Cardinal Luçon dans son Journal de la Guerre 1914-1918, éd. par L’Académie Nationale de Reims – 1998 – TAR volume 173
Juliette Breyer
Lundi 7 Juin 2015. Il y a eu un combat toute la journée d’hier. Ça devait être près de Soissons. Nous entendions la canonnade lointaine. Mais cette nuit c’était près de chez nous, à Bétheny. Les nôtres ont tiré sans arrêt ; nous n’avons pas dormi. Cela remue le cœur et nous fait penser à ceux qui nous manquent. Pourvu que le résultat soit bon ! C’est tout ce que j’ai à te dire aujourd’hui mon Charles mais je t’envoie de loin tous mes baisers.
Hortense Juliette Breyer (née Deschamps, de Sainte-Suzanne) - Lettres prêtées par sa petite fille Sylviane JONVAL
De sa plus belle écriture, Sylviane Jonval, de Warmeriville a recopié sur un grand cahier les lettres écrites durant la guerre 14-18 par sa grand-mère Hortense Juliette Breyer (née Deschamps, de Sainte-Suzanne) à son mari parti au front en août 1914 et tué le 23 septembre de la même année à Autrèches (Oise). Une mort qu’elle a mis plusieurs mois à accepter. Elle lui écrira en effet des lettres jusqu’au 6 mai 1917 (avec une interruption d’un an). Poignant.(Alain Moyat)
Il est possible de commander le livre en ligne
Renée Muller
7 juin, j’oubliais de dire que j’ai entendu une forte canonnade du côté de Perthes, aujourd’hui, ça a l’air de recommencer nous voyons depuis 2 jours, BILBO MOLLEUX et hier LERAY, Noémie a été à Cormontreuil et ce matin encore
Renée Muller dans Journal de guerre d'une jeune fille, 1914
Lundi 7 juin
Le canon a tonné, après un long silence,au nord de l’Aisne. A l’est de Tracy-le-Mont, nous avons prononcé une attaque, et après un bombardement efficace, enlevé deux lignes de tranchées sur un front d’un kilomètre. Nous avons ensuite repoussé plusieurs contre-attaques et pris 200 hommes et trois canons. Combats d’artillerie sur les Hauts-de-Meuse et dans les Vosges.
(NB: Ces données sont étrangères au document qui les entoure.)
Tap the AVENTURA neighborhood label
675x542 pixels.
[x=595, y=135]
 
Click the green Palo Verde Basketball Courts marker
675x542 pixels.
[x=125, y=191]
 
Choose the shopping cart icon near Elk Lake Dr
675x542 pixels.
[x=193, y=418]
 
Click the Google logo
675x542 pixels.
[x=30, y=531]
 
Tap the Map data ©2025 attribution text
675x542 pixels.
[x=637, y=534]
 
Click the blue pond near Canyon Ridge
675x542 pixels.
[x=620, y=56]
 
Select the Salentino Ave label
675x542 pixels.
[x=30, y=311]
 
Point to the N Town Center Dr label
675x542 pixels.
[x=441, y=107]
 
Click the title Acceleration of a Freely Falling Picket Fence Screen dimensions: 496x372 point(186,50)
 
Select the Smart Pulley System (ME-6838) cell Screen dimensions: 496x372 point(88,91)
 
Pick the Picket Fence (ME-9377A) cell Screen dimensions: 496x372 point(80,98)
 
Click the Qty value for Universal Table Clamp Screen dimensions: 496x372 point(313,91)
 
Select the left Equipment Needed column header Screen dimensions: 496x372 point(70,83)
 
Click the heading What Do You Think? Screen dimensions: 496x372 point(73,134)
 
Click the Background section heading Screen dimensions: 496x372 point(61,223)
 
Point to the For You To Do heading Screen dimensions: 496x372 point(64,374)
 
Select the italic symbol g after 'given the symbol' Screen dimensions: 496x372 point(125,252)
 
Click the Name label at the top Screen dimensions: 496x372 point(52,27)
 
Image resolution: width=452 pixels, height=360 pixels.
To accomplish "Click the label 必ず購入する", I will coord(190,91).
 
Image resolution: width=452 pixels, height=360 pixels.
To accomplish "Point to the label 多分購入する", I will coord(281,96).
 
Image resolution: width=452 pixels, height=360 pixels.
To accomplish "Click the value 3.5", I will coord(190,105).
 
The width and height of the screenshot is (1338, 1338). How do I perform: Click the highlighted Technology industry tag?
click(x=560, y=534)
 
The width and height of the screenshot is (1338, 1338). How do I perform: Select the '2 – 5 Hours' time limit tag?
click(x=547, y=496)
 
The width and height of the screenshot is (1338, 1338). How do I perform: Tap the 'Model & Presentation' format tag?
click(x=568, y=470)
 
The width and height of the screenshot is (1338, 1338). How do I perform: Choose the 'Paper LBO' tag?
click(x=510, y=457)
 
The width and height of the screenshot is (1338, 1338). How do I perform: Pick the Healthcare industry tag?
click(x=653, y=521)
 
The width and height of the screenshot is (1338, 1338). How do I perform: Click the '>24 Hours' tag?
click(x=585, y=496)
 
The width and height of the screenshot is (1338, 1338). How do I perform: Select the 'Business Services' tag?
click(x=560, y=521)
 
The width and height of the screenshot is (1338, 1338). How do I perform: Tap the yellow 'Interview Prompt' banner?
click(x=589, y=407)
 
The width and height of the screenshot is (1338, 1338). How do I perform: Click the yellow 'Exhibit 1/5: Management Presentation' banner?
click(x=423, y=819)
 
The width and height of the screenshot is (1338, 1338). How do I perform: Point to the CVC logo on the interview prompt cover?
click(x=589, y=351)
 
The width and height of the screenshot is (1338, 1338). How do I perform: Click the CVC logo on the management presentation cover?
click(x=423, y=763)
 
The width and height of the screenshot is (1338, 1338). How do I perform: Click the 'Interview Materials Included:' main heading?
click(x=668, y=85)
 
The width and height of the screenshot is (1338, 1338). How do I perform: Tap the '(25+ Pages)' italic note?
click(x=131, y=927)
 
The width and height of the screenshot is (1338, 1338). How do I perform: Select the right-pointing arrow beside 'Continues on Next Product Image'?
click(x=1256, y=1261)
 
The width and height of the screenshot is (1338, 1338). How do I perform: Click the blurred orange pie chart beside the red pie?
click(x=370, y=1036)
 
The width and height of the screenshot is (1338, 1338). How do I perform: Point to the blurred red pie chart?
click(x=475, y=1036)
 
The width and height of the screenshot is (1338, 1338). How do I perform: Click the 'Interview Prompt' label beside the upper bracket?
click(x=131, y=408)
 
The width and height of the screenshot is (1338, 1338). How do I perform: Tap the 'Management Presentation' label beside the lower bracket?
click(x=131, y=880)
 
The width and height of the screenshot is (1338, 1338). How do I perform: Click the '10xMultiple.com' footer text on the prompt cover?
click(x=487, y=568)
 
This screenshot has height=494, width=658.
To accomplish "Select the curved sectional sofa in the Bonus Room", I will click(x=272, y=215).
Les Italiens activent la concentration de leur armée derrière les positions conquises du col de Stelvio à la mer. Ils ont bombardé la côte dalmate et endommagé la voie ferrée de Raguse à Cattaro.
Aux Dardanelles, les Franco-Anglais ont attaqué sur tout le front. Les Anglais ont occupé deux lignes de tranchées turques. Notre première division a enlevé la première ligne ennemie, la flotte donnant un concours efficace. Les pertes ottomanes sont élevées. Les forces alliées ont capturé plusieurs centaines d’hommes, parmi lesquels quelques Allemands.
La Bulgarie poursuit ses préparatifs militaires.